Carmen Serra, un esordio da Fiaba

Carmen Serra con il brano “Fiaba” è al 15° posto della classifica dei dischi più venduti. E Carmen Serra è un’esordiente: mica male, come risultato. Il suo album di debutto si intitola “No Self Control”, ed è un inno a superare le nostre paure e, a volte, a saper seguire l’istinto con coraggio.

Carmen, come hai scoperto la musica?
L’ho sempre avuta con me. A 6, 7 anni mi chiudevo in camera ad ascoltare i dischi che avevamo in casa, poi ho iniziato a strimpellare la chitarra di un mio cugino. A casa organizzavamo delle splendide sfide a karaoke. Oggi mi definisco senz’altro cantautrice, ma non musicista. Strimpello, me la cavo, mentre invece la scrittura la coltivo da sempre. Fin da piccola scrivevo diari lunghissimi che erano i resoconti delle mie giornate; oggi i testi delle mie canzoni sono l’equivalente di quei diari.

Quindi sono tutti autobiografici?
Lo sono perché sento la necessità di esternare i miei sentimenti.

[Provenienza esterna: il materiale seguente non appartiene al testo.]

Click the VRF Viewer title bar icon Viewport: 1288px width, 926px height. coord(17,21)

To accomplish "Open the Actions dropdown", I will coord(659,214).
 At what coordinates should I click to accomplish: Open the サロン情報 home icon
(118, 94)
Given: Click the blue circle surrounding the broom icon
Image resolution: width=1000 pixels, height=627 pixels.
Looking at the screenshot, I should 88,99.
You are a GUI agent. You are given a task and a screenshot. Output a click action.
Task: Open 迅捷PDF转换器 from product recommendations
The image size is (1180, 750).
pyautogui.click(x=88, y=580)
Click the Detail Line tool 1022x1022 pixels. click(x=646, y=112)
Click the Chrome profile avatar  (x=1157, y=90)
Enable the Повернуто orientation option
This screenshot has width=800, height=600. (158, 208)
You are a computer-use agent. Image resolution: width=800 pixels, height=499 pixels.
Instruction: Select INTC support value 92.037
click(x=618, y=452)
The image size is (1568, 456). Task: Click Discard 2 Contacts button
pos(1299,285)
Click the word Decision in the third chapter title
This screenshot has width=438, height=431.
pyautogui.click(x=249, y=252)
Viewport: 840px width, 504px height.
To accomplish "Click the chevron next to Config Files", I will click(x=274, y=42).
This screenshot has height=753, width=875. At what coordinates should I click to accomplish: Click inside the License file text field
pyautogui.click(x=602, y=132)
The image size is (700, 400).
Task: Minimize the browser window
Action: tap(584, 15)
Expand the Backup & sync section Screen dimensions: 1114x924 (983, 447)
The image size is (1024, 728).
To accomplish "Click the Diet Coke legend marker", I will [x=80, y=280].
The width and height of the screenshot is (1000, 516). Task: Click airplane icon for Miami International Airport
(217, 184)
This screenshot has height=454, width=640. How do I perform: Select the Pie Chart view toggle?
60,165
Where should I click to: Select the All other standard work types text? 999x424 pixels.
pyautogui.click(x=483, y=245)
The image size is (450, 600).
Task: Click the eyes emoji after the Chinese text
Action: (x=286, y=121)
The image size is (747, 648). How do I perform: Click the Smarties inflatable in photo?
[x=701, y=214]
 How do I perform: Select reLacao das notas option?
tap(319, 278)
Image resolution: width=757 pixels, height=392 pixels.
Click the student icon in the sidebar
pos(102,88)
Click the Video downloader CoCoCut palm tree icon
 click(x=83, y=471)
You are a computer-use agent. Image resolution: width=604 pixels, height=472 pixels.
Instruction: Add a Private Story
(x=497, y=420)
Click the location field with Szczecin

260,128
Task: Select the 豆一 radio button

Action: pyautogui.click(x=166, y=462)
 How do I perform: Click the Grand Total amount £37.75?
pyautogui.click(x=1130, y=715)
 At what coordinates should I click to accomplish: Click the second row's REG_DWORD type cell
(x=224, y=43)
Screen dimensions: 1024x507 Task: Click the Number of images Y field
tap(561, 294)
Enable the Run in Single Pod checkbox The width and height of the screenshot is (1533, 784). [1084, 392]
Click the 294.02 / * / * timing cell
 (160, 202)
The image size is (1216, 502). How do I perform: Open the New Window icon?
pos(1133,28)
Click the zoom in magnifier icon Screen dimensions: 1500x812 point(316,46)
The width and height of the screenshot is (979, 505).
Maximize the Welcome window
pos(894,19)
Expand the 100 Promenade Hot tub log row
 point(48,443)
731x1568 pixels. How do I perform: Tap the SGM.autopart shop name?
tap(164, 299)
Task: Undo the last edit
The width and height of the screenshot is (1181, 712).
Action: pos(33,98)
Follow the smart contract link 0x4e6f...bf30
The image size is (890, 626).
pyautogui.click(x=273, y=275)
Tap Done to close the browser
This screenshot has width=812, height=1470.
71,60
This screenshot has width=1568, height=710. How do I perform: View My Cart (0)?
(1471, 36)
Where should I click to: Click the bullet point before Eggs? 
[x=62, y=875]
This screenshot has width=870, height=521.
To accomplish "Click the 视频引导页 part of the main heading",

I temi che affronti nell’album sono l’amore, le paure da superare, il coraggio con cui si deve vivere…
Sì, non predico la perdita di autocontrollo, nonostante il titolo del disco. Dico solo che ogni tanto le nostre paure ci bloccano e ci fanno perdere momenti importanti, bellissimi, magari fondamentali della nostra vita. E allora ogni tanto lasciamoci andare! Lo dico anche a me, non solo agli altri, perché a volte serve ricordarsi di vivere con coraggio e che ogni tanto è lecito rischiare. E poi, l’amore è fondamentale: come si può vivere senza qualcuno accanto da amare?

E’ un po’ quello che dici nel tuo primo singolo, “Fiaba”, che tra l’altro sta andando molto bene in classifica.
“Fiaba” è una metafora della vita con cui invito a vivere ogni situazione che ci si pone davanti con coraggio. E sta andando molto bene, è vero! Per me, vista la crisi della discografia e dato che sono un’esordiente, è un risultato sorprendente e gratificante. Pensare che mi hanno fatto sentire la melodia e io non ero convintissima perché sarei un po’ più rock. Però, più la ascoltavo, più mi piaceva… e mi sono convinta.

Nel disco ci sono anche due brani in inglese: come mai questa scelta?
L’italiano e l’inglese hanno due sonorità diverse: scelgo la lingua in base alle esigenze della canzone, optando per quella che funziona meglio.